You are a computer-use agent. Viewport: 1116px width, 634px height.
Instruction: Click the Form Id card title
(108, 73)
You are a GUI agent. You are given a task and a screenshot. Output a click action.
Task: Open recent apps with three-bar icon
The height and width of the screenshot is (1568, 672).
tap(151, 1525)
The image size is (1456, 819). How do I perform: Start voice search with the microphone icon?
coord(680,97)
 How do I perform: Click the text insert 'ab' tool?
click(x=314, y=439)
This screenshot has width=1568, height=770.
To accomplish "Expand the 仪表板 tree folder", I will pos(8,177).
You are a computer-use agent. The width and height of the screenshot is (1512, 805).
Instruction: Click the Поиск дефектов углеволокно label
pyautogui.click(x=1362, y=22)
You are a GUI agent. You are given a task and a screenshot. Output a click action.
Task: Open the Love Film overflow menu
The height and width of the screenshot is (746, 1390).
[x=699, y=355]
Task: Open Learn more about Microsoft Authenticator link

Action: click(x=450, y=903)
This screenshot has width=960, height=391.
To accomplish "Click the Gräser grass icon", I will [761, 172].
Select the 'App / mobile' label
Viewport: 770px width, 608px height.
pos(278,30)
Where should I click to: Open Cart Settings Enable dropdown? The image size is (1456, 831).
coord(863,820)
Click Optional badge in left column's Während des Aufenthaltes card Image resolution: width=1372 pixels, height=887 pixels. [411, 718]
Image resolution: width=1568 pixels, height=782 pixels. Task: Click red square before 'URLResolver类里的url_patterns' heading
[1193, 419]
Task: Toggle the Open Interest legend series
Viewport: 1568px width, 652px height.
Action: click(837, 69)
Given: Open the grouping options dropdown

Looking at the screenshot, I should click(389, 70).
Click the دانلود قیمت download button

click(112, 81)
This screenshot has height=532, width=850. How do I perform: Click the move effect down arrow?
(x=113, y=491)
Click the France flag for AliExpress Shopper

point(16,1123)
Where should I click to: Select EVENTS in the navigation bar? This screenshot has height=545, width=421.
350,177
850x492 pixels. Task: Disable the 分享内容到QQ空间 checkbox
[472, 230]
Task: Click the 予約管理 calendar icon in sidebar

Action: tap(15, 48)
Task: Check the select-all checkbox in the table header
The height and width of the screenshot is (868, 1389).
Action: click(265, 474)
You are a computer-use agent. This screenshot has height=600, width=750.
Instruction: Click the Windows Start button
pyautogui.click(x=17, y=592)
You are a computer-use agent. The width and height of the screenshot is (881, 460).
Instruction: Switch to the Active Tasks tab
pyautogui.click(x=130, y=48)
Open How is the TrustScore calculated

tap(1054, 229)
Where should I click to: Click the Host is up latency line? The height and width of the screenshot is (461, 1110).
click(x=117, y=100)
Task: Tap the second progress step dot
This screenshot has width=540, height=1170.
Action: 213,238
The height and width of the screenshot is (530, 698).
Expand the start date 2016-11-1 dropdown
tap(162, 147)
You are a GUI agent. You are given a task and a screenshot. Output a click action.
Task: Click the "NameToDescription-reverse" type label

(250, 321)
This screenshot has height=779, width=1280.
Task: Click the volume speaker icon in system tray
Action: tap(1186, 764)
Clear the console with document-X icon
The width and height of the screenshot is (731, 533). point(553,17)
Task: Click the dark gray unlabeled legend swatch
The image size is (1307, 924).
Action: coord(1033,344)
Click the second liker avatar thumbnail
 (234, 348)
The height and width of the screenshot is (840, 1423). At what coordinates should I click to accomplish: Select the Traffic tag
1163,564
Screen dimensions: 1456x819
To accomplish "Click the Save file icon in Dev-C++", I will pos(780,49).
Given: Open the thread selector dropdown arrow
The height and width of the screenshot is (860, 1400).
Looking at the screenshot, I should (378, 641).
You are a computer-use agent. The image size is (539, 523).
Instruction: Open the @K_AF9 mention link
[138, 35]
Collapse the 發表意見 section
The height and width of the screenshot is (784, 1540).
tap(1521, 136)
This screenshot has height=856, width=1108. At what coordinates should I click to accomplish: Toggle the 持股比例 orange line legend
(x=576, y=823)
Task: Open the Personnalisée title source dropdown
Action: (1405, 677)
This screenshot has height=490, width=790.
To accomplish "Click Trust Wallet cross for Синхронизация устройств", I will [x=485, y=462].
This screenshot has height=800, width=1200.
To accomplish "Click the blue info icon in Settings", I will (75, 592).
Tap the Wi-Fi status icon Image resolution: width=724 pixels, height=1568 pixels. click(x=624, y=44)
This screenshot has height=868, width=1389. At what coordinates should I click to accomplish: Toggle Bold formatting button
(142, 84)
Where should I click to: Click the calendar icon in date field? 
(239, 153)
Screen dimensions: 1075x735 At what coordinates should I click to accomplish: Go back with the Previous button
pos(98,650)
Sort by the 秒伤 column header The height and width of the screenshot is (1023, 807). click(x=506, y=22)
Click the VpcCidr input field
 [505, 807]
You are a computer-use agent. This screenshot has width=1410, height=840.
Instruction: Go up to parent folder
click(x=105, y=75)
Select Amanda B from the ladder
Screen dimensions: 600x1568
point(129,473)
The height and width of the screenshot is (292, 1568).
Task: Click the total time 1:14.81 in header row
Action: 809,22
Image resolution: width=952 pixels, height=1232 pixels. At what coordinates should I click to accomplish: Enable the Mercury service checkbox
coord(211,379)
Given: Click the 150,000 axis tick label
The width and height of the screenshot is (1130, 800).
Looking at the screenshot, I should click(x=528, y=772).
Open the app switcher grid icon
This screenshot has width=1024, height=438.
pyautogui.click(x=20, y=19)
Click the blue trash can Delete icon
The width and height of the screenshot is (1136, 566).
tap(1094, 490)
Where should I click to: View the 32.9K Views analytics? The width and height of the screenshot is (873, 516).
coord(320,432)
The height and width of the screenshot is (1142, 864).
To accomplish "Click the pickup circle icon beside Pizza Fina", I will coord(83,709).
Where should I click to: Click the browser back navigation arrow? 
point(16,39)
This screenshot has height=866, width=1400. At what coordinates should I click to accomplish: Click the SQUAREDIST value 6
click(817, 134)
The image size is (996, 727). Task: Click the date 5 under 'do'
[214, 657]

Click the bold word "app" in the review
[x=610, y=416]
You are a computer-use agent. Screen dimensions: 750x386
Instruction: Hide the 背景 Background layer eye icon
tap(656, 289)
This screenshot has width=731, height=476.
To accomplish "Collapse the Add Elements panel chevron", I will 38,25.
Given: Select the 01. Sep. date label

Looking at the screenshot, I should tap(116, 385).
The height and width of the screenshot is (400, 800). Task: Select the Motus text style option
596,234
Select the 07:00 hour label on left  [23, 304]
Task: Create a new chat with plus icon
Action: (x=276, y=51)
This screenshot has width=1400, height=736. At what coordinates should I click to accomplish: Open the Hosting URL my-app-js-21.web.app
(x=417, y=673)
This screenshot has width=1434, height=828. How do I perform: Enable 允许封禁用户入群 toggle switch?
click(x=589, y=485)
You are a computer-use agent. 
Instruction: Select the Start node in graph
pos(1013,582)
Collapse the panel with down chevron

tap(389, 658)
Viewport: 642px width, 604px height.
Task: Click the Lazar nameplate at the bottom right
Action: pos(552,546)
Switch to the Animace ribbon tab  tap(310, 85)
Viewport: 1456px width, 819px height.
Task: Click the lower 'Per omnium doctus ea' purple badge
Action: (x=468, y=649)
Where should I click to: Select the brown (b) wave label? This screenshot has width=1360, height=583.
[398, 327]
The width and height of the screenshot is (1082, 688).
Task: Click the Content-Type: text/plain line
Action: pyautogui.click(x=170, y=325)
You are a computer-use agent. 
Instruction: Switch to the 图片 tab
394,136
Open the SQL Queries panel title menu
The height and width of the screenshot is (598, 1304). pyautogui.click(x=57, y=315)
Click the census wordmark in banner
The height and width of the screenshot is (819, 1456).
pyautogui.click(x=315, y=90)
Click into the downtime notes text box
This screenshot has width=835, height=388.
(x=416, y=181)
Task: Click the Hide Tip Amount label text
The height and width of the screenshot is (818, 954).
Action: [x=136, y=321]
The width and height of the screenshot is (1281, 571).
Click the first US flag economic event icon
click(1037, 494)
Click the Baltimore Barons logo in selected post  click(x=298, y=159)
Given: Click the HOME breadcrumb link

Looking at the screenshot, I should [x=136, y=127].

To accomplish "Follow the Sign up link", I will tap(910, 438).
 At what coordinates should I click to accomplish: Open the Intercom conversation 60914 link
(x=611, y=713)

════

# WHAT TO DO
Gather every line of the items above that contains the string "size", and copy each one out.

# TASK SOLUTION
The image size is (1456, 819). How do I perform: Start voice search with the microphone icon?
Where should I click to: Open Cart Settings Enable dropdown? The image size is (1456, 831).
The image size is (1307, 924).
You are a computer-use agent. The image size is (539, 523).
The image size is (996, 727). Task: Click the date 5 under 'do'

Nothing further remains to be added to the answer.